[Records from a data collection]
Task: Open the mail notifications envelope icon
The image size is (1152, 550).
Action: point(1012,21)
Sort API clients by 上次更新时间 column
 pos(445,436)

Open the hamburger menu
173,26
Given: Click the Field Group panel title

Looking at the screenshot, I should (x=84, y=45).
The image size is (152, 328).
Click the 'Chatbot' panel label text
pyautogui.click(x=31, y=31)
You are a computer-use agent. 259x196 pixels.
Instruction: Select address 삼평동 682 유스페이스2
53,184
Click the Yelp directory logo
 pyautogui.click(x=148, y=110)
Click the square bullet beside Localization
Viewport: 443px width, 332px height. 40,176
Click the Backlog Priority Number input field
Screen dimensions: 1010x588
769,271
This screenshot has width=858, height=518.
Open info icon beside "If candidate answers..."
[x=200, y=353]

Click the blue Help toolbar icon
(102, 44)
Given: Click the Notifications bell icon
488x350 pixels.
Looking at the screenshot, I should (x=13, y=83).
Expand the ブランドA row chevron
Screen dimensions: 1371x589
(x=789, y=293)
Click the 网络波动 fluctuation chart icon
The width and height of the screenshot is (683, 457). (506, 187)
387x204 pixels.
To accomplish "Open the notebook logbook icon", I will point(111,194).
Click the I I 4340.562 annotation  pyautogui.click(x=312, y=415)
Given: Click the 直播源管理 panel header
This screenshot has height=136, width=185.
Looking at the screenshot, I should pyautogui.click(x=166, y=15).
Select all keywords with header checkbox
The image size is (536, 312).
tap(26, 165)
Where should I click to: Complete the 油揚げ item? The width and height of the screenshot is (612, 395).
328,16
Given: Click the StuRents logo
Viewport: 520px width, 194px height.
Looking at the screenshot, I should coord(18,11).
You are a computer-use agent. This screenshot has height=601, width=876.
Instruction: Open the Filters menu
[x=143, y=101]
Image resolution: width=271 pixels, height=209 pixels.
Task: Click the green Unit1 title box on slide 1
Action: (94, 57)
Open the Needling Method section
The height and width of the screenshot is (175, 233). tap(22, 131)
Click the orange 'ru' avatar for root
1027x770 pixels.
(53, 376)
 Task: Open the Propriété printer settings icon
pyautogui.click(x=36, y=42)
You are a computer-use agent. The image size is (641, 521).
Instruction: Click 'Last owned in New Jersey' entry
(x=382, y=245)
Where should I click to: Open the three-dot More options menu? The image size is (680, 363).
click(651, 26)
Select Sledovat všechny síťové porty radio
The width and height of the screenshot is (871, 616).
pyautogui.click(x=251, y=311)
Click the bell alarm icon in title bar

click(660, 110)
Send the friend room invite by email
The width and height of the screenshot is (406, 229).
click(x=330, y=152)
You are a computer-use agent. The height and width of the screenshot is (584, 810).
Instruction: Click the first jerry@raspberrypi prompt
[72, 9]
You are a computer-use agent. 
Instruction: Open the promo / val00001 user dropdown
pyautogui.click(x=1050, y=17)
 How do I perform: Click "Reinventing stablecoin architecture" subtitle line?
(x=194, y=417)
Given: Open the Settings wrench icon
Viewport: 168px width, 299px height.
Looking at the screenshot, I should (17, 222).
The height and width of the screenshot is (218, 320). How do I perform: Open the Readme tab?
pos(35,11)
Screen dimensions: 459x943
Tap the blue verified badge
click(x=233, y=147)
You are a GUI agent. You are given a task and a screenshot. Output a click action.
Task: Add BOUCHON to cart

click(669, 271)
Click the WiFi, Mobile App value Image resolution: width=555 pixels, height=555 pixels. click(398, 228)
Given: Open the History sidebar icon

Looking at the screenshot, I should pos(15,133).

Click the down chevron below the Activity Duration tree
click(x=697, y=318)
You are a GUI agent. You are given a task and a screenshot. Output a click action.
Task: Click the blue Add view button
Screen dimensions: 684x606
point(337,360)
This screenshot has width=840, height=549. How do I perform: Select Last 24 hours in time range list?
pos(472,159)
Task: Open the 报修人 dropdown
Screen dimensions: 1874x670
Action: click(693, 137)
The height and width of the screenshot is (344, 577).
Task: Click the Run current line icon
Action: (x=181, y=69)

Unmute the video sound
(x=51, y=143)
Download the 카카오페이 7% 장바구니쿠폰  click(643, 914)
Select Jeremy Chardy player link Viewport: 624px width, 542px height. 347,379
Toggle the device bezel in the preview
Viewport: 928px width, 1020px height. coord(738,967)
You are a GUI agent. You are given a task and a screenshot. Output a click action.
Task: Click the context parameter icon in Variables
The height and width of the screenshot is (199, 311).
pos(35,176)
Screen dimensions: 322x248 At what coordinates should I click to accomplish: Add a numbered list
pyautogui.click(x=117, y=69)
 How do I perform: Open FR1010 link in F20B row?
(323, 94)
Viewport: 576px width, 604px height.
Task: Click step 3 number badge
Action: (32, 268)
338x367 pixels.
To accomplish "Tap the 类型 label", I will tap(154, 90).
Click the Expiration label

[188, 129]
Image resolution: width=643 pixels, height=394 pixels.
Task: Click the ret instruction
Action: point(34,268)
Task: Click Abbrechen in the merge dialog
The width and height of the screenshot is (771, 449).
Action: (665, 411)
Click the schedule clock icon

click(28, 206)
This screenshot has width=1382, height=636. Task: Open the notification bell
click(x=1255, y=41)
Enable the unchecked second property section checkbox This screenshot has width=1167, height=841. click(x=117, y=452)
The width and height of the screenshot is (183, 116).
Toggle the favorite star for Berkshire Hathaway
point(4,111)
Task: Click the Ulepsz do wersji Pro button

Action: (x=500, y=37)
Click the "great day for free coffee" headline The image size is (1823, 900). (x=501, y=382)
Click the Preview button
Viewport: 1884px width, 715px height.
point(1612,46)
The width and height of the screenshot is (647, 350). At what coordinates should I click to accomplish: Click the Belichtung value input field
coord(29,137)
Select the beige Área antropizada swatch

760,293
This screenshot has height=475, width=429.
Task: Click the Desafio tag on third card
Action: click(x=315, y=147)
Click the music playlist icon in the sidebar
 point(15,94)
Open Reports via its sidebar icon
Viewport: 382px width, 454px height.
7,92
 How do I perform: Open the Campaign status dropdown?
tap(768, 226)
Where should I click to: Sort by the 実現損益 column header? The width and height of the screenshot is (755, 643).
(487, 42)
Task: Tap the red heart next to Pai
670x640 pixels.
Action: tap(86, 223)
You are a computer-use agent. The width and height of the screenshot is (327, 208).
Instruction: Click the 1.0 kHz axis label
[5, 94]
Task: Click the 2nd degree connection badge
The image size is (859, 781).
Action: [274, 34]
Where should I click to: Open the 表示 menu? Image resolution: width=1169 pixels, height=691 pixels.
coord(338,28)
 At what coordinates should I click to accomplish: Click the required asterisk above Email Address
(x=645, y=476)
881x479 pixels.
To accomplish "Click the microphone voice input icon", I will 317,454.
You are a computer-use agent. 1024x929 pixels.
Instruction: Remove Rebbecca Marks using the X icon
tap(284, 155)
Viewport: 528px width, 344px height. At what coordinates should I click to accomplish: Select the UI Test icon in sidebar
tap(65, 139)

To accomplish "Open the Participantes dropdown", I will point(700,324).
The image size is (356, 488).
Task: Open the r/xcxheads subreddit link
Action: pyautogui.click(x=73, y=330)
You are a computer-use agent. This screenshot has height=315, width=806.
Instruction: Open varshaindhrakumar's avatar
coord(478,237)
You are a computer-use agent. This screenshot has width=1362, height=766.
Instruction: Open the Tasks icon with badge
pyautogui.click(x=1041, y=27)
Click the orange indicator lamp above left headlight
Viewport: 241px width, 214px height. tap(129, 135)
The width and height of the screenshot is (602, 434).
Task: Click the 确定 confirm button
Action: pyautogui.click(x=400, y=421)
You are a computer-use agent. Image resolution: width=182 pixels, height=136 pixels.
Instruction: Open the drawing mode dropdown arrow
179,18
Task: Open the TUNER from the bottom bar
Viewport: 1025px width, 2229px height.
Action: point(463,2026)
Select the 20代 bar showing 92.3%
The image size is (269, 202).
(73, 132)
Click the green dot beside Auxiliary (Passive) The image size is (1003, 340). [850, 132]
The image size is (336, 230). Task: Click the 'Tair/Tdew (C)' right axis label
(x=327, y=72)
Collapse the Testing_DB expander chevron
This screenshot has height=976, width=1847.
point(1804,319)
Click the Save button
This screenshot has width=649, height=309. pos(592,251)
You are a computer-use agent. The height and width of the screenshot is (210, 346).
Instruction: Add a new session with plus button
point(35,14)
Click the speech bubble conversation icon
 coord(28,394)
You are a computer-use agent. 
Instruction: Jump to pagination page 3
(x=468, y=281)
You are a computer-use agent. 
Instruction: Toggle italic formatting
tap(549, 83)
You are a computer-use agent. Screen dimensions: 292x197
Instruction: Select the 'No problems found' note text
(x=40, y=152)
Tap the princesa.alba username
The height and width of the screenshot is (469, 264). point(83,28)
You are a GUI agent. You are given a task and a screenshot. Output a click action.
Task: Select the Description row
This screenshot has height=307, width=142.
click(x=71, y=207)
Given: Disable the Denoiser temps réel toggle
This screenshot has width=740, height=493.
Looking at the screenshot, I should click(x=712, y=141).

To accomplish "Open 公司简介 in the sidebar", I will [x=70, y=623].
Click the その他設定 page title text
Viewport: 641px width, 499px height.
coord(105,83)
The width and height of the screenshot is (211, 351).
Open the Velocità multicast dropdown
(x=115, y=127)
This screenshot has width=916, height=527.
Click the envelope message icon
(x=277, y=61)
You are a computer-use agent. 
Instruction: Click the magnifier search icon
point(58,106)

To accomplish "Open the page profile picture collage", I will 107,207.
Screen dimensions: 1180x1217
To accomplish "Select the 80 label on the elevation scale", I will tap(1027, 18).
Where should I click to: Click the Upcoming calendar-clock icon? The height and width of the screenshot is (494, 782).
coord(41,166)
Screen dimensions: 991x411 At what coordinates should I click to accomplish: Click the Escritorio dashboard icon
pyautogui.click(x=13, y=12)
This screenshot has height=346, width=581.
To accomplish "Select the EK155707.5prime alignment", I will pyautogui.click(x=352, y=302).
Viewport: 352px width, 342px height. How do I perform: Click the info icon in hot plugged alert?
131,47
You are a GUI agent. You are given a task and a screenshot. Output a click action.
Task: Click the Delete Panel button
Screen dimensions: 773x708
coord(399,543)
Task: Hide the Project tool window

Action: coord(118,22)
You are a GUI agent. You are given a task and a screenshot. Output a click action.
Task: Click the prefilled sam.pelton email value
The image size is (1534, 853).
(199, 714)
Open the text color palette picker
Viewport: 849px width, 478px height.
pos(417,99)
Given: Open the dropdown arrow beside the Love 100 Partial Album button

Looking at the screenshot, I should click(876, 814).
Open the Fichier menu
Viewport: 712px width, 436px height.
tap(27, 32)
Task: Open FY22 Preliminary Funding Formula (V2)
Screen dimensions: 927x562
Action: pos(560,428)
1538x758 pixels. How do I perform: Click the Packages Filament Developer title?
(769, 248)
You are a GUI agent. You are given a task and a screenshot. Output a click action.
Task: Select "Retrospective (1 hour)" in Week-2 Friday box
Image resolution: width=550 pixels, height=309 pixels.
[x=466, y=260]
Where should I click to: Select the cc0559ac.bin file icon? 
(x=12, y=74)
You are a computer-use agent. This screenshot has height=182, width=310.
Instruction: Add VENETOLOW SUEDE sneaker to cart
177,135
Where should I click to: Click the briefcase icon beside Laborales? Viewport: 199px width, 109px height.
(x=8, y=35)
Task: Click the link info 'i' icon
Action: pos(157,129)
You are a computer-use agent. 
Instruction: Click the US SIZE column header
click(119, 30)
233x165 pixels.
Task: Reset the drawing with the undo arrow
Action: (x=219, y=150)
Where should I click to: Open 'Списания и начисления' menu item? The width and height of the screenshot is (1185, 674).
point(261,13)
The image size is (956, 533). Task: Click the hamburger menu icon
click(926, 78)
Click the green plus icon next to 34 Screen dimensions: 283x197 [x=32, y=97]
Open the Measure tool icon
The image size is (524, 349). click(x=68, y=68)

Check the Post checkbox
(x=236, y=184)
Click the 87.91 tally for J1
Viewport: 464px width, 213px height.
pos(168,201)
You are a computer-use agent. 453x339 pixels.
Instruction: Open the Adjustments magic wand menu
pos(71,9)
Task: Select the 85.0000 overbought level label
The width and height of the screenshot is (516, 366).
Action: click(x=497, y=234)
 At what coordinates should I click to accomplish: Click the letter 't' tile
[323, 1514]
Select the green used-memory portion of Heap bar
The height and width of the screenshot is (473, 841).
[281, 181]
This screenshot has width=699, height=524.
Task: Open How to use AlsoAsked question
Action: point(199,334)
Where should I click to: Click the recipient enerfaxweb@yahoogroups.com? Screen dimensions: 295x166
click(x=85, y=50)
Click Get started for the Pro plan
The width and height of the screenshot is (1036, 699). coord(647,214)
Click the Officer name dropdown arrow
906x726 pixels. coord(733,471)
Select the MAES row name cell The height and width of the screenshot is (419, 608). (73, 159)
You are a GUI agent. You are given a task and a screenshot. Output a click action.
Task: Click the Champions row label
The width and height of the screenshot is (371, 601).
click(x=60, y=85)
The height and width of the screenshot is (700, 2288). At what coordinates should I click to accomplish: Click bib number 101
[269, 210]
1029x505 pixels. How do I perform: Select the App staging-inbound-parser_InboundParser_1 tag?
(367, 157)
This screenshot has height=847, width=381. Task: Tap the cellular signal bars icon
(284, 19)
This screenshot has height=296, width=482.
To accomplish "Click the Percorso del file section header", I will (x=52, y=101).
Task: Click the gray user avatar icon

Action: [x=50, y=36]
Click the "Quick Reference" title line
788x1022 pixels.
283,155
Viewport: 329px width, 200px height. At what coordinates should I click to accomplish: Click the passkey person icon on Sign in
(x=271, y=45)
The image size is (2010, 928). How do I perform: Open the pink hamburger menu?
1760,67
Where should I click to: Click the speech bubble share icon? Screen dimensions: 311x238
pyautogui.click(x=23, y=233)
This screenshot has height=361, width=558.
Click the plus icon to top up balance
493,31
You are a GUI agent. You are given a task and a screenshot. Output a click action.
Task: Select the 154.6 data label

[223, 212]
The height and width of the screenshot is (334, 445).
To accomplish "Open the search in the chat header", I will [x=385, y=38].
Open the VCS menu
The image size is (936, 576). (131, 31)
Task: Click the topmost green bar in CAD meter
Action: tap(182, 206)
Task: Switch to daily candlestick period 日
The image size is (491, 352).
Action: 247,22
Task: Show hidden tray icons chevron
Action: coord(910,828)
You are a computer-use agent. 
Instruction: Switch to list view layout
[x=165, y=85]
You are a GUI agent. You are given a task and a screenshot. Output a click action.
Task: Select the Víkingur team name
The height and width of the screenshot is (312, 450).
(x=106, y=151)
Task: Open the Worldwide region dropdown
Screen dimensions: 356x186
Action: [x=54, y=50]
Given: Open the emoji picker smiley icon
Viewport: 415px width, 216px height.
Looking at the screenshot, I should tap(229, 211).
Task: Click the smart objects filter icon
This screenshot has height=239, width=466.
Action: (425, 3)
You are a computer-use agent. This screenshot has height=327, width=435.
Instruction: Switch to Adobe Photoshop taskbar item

◆ PROBLEM
After reading the records above, work out how many lines contain "next" and give that number only.

◆ THE ANSWER
2